I think about it, maybe it's been a while since I first noticed something different - with my laundry and sleep both here and at my parents', but only this week did I notice more distinct signs of insect palaver. Ah well. What is life without a little stress on occasion? I'll soon forget it happened.

I thank God I don't have mosquitoes. Mosquitoes are the worst.

t said...

I just saw another one. It was little, maybe 3mm long, but an adult and it was dead, just hanging on the surface of their couch home. I have to wonder what killed it and I have to try not to be unduly irritated by the whole thing. It'll be nice when all this is nuked and gone.

t said...

Part A:
The spraying didn't happen till Sunday. I got back in on Wednesday the last day of August. Cleaned like a maniac and tried to air out the place to reduce the smell of fumigation. Dude, that night was rough, and the next, and the next, and I can't believe I'm still here, because it's another Wednesday today (10 days after) and even last night I thought I might die from the residual fumigation. I was really sure it was some sort of nerve gas, that I was bleeding internally and developing cancer. Dying slowly and what a shame because this shouldn't happen to educated people who should know a bit about petrochemical compounds and poisons.

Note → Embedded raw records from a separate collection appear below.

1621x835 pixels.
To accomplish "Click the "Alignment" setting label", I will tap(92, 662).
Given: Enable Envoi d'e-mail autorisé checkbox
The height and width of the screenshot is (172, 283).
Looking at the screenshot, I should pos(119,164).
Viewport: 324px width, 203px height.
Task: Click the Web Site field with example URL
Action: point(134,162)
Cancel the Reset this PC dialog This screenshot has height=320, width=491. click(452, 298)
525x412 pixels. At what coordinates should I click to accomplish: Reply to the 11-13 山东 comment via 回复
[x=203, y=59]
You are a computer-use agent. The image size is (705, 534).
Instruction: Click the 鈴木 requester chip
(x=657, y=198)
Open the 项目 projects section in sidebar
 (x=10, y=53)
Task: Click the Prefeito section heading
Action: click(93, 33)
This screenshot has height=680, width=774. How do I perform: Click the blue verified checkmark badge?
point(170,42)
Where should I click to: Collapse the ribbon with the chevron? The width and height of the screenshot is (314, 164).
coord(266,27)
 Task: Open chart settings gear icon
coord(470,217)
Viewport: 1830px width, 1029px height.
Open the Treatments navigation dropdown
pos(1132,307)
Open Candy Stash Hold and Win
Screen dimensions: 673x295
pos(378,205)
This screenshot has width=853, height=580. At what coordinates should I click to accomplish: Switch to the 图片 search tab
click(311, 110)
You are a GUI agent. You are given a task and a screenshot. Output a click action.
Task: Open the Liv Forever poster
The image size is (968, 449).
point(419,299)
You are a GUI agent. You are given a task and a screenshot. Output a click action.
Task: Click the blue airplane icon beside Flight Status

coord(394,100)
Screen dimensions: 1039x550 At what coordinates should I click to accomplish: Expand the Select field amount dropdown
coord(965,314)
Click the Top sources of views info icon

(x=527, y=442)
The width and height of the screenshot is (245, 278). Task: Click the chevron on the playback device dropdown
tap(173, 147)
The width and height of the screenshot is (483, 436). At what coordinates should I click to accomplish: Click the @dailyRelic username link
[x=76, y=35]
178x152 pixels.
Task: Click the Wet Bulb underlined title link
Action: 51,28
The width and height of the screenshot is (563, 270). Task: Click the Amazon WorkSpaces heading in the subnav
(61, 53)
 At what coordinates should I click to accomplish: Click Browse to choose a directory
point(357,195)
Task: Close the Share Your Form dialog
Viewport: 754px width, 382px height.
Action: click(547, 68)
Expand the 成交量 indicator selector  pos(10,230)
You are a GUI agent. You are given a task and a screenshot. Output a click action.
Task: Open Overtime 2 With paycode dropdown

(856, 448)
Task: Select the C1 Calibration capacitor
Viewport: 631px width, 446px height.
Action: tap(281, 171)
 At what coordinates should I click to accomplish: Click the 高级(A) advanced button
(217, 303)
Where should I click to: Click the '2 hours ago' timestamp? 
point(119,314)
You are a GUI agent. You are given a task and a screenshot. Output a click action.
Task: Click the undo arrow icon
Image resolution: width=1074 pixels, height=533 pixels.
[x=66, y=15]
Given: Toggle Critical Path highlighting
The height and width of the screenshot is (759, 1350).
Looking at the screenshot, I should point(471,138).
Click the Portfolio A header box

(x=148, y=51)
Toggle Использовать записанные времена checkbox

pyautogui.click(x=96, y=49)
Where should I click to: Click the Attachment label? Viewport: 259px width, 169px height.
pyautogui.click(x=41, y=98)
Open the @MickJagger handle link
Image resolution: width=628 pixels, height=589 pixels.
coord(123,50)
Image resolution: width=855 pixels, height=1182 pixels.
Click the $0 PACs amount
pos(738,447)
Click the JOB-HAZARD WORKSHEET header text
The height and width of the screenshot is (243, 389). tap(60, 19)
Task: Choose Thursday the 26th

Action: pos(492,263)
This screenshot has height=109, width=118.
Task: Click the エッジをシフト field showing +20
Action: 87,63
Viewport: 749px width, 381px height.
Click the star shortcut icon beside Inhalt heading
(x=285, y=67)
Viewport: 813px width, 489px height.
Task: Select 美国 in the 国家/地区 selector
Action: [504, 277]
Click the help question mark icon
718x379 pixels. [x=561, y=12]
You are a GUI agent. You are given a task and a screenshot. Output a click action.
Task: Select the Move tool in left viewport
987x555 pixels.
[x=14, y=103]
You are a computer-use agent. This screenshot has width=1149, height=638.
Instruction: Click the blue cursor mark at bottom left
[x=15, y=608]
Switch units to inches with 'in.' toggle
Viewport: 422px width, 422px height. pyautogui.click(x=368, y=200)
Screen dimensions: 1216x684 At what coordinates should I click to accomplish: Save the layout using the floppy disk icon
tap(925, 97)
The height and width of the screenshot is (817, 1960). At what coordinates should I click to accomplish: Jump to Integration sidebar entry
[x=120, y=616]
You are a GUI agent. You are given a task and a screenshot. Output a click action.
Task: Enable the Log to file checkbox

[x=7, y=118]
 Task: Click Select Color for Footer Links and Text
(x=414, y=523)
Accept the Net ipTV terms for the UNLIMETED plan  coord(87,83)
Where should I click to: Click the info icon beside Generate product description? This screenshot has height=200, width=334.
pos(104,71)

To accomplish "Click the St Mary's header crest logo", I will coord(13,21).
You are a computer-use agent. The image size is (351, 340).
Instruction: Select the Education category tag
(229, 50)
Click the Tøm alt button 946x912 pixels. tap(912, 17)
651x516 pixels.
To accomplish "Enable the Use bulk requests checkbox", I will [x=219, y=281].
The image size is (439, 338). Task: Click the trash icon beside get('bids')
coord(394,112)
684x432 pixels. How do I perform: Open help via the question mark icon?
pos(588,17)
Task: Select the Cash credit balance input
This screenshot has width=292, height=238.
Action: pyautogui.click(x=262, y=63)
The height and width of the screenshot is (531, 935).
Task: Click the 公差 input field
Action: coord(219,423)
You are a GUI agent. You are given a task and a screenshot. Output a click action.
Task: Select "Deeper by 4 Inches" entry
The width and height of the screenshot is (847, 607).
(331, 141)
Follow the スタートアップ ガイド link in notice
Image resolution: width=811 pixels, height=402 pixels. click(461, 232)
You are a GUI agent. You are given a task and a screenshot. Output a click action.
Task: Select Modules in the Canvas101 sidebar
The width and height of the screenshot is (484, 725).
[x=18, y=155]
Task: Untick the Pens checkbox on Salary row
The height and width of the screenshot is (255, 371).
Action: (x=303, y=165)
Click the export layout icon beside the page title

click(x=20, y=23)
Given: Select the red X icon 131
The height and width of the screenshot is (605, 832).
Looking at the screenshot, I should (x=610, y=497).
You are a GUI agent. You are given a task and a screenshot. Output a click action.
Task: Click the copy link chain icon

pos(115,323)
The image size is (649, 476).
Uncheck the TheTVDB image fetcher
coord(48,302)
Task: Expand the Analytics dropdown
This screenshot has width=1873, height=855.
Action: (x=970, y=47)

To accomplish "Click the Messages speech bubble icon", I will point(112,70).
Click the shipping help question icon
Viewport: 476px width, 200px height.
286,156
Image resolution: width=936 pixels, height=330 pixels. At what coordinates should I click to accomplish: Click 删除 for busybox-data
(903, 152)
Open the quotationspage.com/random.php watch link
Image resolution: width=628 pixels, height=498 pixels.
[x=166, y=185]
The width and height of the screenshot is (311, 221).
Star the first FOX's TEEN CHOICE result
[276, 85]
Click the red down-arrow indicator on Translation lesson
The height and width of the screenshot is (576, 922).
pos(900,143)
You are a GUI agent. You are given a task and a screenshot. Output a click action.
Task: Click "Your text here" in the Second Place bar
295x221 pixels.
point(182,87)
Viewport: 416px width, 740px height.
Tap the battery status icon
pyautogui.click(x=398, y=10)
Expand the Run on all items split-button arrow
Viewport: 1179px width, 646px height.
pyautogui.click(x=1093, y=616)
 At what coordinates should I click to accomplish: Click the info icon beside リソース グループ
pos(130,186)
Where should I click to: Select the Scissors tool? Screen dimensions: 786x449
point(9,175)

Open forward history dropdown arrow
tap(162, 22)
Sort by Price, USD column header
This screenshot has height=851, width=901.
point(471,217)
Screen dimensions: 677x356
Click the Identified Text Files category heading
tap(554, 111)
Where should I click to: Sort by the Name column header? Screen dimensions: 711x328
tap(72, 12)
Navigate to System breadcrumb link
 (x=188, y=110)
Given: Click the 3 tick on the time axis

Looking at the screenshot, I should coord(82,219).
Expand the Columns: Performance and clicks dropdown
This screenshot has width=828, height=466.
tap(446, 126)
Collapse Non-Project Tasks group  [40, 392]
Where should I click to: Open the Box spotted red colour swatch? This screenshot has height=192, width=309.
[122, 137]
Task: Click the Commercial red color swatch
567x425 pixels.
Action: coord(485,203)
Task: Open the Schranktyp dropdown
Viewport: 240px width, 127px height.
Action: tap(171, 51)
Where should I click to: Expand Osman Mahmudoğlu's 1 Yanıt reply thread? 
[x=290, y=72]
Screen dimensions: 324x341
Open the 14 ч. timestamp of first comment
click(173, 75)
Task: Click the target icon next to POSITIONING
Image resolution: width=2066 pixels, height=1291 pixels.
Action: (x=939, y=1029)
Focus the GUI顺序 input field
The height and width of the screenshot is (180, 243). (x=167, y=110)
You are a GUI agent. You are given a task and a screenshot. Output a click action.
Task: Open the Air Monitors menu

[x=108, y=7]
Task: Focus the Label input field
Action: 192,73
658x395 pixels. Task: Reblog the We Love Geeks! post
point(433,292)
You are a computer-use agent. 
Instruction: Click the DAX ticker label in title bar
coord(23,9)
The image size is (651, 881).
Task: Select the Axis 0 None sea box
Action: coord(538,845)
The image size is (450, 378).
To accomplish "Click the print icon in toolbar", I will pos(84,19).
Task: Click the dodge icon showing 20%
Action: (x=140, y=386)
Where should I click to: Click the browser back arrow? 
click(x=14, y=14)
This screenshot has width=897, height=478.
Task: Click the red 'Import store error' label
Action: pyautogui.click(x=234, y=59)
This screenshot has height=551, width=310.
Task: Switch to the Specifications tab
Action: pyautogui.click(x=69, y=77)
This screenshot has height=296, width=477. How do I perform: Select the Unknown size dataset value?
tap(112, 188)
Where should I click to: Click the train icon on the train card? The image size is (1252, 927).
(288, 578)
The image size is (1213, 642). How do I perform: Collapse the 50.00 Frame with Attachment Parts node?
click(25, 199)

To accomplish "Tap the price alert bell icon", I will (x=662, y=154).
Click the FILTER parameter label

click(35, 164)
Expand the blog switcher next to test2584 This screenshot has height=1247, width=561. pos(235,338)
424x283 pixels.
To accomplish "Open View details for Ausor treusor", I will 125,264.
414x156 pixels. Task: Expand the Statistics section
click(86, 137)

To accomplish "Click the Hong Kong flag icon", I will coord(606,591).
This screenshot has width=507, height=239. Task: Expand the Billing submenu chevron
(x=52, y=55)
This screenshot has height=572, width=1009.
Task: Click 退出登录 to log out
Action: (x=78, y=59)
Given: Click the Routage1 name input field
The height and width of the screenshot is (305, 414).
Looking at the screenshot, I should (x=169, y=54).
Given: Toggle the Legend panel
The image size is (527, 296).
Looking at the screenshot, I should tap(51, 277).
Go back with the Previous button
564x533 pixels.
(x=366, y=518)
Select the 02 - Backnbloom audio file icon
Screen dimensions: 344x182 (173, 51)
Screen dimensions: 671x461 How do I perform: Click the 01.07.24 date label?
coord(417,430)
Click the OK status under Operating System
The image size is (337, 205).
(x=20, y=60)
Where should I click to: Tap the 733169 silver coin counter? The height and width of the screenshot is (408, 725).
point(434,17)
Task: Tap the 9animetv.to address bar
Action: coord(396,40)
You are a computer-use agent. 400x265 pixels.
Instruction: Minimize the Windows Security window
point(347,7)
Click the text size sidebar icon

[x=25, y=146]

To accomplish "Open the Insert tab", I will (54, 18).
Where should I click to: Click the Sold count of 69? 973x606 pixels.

So guess what, by this afternoon, the smell of the chemicals was pretty light or disappeared (it has this sneaky way of reappearing when I'm sleeping, to just fill my lungs my tongue and everywhere with this bitter acridity) and instead of the gas smell, what I noticed was the smell,
that smell,
the bedbug smell arose again from the couch. I was itchy, had briefly got itchy before this maybe yesterday, I was allergic, and it wasn't just to fumigation this time. The bedbugs were back!
Oh no!
I doused a baby wipe with straight dettol antiseptic and started to wipe the couch. A few moments into the wipe-down I saw a bedbug obviously smoked out of its home.
Oh no.

Confirms what I read before - don't bother fumigating. They don't care. The won't die. Confirms what I knew before fumigating when I had sprayed a bedbug with regular insect spray, and witnessed it swimming in the poison, seemingly not bothered.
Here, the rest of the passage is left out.